O mesmo se passará, este ano, no recinto das Aparições de Nossa Senhora, em Fátima, local onde, desde 1917, se juntam multidões, vindas de todos os cantos da terra, em oração e comunhão com os portugueses, na sua devoção a Maria, Mãe Imaculada, Senhora da Azinheira, Senhora dos Pastorinhos!

Os peregrinos habituais, os que percorrem, durante dias, a pé, debaixo de sol, de chuva e de frio, os caminhos que vão dar a Fátima, não o puderam fazer este ano, porque uma pandemia implacável, espreita por todo o lado, o momento propício para atacar, infernizar e matar.

Em todas as épocas surgiram calamidades, em todos os tempos de que há memória, a Terra foi devastada por intempéries, pestes e guerras.

Em pleno século XXI, quando a humanidade pensava ser senhora de grandes conhecimentos e dominadora de novas tecnologias, eis que surge um surto epidémico que deita por terra todas as convicções de poder e mostra ao “homem”, as suas fragilidades, as suas limitações, perante um universo imensamente minúsculo, insondável, implacável e repleto de mistérios.

“Canto a minha terra, a minha gente! Este povo que amo , a terra arada, o sol ardente!”, Graça Foles Amiguinho
“Canto a minha terra, a minha gente! Este povo que amo, a terra arada, o sol ardente!”, Graça Foles Amiguinho

Pior do que uma guerra, pior do que um terramoto, pior do que um tsunami, é este ser invisível, desconhecido, que espalha o medo entre as gentes, a desconfiança, a incerteza, a pobreza, a fome e a morte.

Atacou tudo e todos. Os homens de negócios, os trabalhadores, todas economias mundiais acusam os resultados negativos, provenientes das medidas de precaução para que, o COVID-19, não atinja um grau de transmissão, impossível de conter.

Os que nunca pararam as suas actividades, porque delas depende a sobrevivência de todos nós, acusam o cansaço, proveniente da ansiedade, do receio de poderem ser, também, contagiados, a qualquer momento.

E muitos já pagaram com a vida, a sua dedicação ao bem – comum.

Se os homens não nos podem valer, a quem poderemos recorrer?

Há, dentro de cada um de nós, um desejo de infinito e uma convicção de que Alguém, superior a nós, nos protege nas horas de aflição e dor e, sem quase nos apercebermos, erguemos as mãos aos céus e pedimos forças e inteligência para ultrapassarmos as dificuldades e sairmos delas, vencedores.

Nesta hora, em que tantos devotos de Nossa Senhora de Fátima se unem em oração, cada qual no seu lar, peçamos a intercessão da Virgem Maria para que ilumine os cientistas que estudam, com tanto entusiasmo, a descoberta de uma vacina que possa defender a humanidade, deste vírus terrível.

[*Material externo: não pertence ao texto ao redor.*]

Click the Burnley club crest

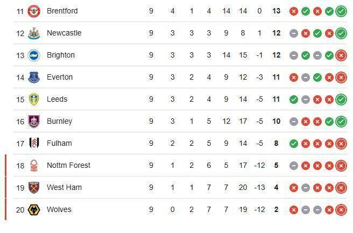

Depositar confiança em Nossa Senhora de Fátima, é meio caminho andado para não perdermos a esperança de que as nossas vidas voltarão a ser, o que eram. Os jovens voltarão às suas escolas, os professores darão as suas aulas, os trabalhadores poderão regressar aos seus locais de trabalho, e nós, idosos, poderemos sair, passear, apanhar sol, viver os dias que nos restam com alegria e paz, vendo à nossa volta, os outros, felizes, repartindo com eles, beijos e abraços!